For most of his life the world had beaten into Vimes (usually in a very real sense) a rock-solid self-reliance. It had also driven him to drink and loneliness, so that while he may have been protecting himself, there wasn't much left there to protect. And certainly nothing to respect. But now everything was different. He was surrounded by a competent Watch team (and Fred and Nobby), had a wife who loved him and a child that waited for him to come home each night. They needed him, and he'd found that, little by little, he'd grown to need all of them.

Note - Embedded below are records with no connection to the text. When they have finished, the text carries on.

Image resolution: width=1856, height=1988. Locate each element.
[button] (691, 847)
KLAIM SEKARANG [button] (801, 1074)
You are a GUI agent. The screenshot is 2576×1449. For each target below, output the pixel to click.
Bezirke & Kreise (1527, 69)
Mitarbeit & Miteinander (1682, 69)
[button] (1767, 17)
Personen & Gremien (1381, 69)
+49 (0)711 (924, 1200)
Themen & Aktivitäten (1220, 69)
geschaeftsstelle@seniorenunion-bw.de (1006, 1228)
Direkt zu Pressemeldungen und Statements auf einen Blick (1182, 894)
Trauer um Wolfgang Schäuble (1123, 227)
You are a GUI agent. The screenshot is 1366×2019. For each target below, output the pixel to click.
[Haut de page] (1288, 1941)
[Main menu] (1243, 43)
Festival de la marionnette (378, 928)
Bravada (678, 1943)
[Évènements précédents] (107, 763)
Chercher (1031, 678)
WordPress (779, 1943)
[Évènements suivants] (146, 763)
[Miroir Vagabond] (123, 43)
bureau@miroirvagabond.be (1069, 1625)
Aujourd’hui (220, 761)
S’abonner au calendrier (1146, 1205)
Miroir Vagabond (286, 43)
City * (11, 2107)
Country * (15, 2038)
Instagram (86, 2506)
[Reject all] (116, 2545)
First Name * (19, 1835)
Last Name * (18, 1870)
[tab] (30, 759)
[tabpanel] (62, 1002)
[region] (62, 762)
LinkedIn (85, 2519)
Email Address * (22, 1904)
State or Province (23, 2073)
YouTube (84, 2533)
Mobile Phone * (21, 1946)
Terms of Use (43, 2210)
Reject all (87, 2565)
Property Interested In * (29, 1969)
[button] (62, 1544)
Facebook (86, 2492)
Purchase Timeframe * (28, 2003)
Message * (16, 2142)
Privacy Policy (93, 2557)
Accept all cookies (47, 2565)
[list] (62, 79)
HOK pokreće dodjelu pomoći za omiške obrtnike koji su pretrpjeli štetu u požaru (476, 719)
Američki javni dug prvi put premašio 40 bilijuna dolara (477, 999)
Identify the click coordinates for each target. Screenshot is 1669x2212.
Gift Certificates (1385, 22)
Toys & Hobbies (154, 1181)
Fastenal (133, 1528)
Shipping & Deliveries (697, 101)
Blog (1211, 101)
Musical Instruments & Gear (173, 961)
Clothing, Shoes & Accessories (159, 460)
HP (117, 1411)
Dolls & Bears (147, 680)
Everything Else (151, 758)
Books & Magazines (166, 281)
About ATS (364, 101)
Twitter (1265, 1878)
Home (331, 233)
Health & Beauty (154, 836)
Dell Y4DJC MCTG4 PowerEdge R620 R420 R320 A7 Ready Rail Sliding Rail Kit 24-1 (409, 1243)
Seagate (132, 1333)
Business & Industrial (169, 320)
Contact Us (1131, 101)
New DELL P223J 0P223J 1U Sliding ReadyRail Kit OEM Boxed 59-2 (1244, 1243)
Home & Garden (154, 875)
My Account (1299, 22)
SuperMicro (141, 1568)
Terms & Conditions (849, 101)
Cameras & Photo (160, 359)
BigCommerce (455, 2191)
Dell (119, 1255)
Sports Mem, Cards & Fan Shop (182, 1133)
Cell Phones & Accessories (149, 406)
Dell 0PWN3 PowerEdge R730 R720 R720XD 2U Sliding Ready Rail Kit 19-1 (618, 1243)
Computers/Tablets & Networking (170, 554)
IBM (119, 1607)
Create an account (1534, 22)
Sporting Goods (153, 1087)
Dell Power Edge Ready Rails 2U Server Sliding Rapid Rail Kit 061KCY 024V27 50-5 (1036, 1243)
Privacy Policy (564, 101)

'How long was it for again?' he said in quiet desperation. 'The detail seems to have slipped my mind.'
'Two weeks,' Angua replied.
Double bugger. That was a lot of time for the Wagon of Administration to plunge over the Cliff of Accountability and onto the Rocks of Explanation. Possibly then even, gods-help-us, rolling into the River of Audit. He shuddered.
'He's not a labourer, that's for sure,' said Cheery, breaking Vimes's mortifying train of thought. 'Hands way too smooth. But there's ink there on the fingertips, and callouses on the fingers of the right hand. There's also some numbers written on his wrist. Just random figures as far as I can tell.'
'Which means ...?' asked Lawn.
'He was a writer of sorts, but a well-fed one. He wasn't short of gold.'
'Angua, can you add some more colour?' Vimes asked.
Angua strode forward. Having a werewolf on the Watch may have its challenges but superhuman strength and an ability to track a fart through a bean factory were considerable compensations. She bent down and sniffed to corpse from top to toe, lingering in patches, and then she raised her head.
'That's quality ink on his fingers and the perfume could only come from Maison d'Ankh,' she said.
'Wonderful. Now we don't just have a Crime we've got a Someone,' said Vimes to the uncaring world in general.